-- Data to use follows --

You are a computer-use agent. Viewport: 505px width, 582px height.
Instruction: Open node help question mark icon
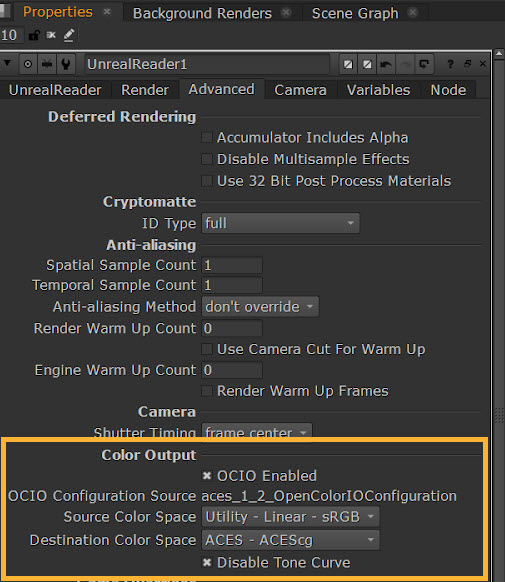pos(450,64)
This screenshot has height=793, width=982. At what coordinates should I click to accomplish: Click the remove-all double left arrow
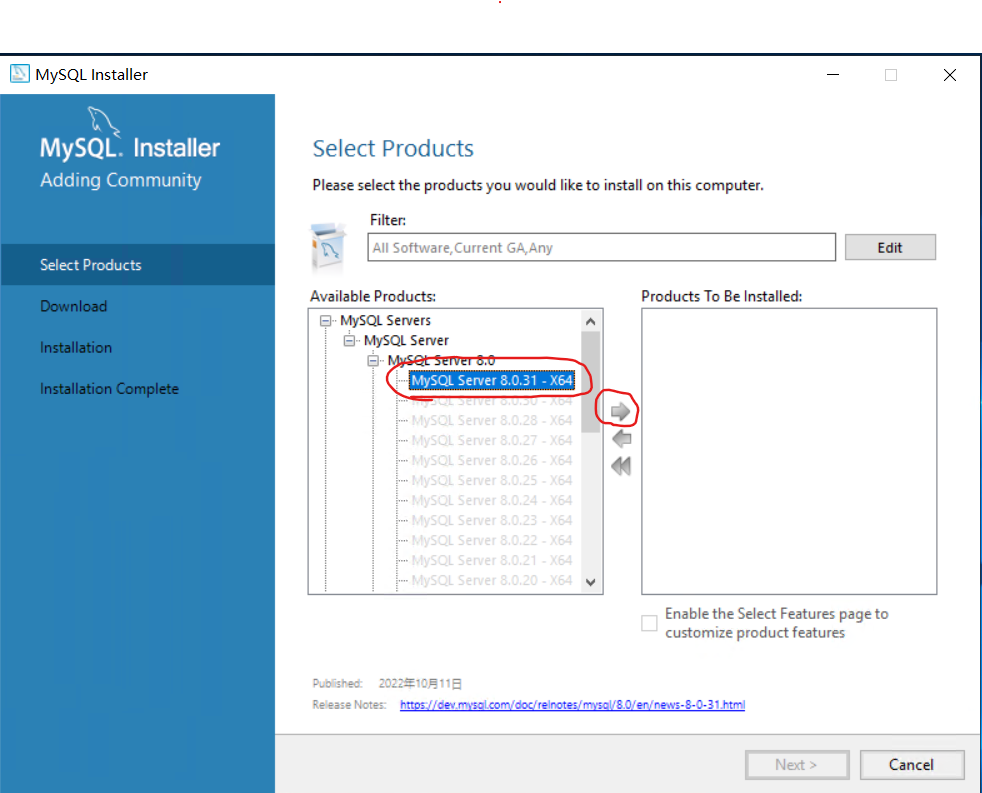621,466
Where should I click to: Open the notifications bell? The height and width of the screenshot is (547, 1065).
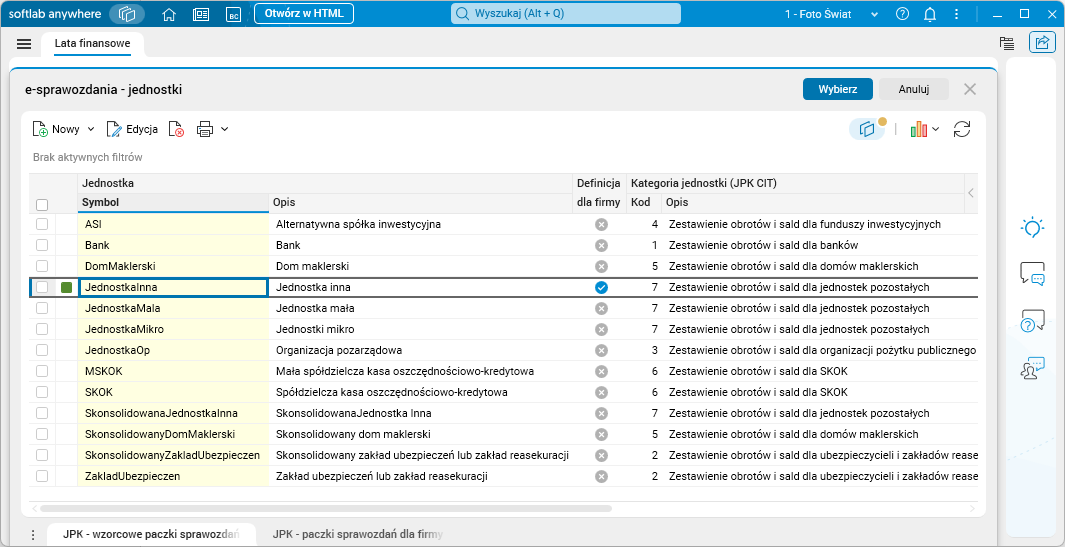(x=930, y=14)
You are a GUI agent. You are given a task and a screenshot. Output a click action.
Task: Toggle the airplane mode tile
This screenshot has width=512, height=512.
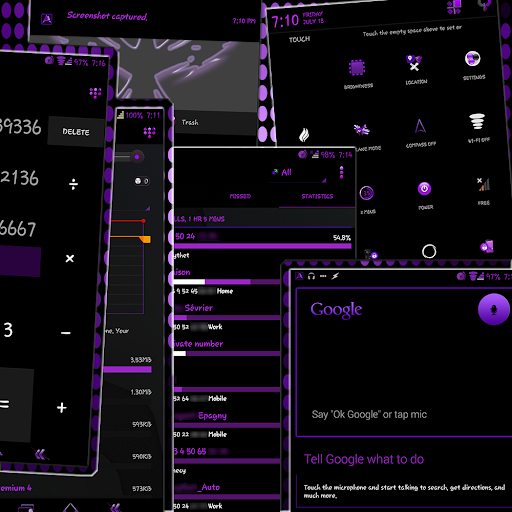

-- Data to use concluded --

Task description — Read the records above. Show each line that has the string "agent".

Response area —
You are a computer-use agent. Viewport: 505px width, 582px height.
You are a GUI agent. You are given a task and a screenshot. Output a click action.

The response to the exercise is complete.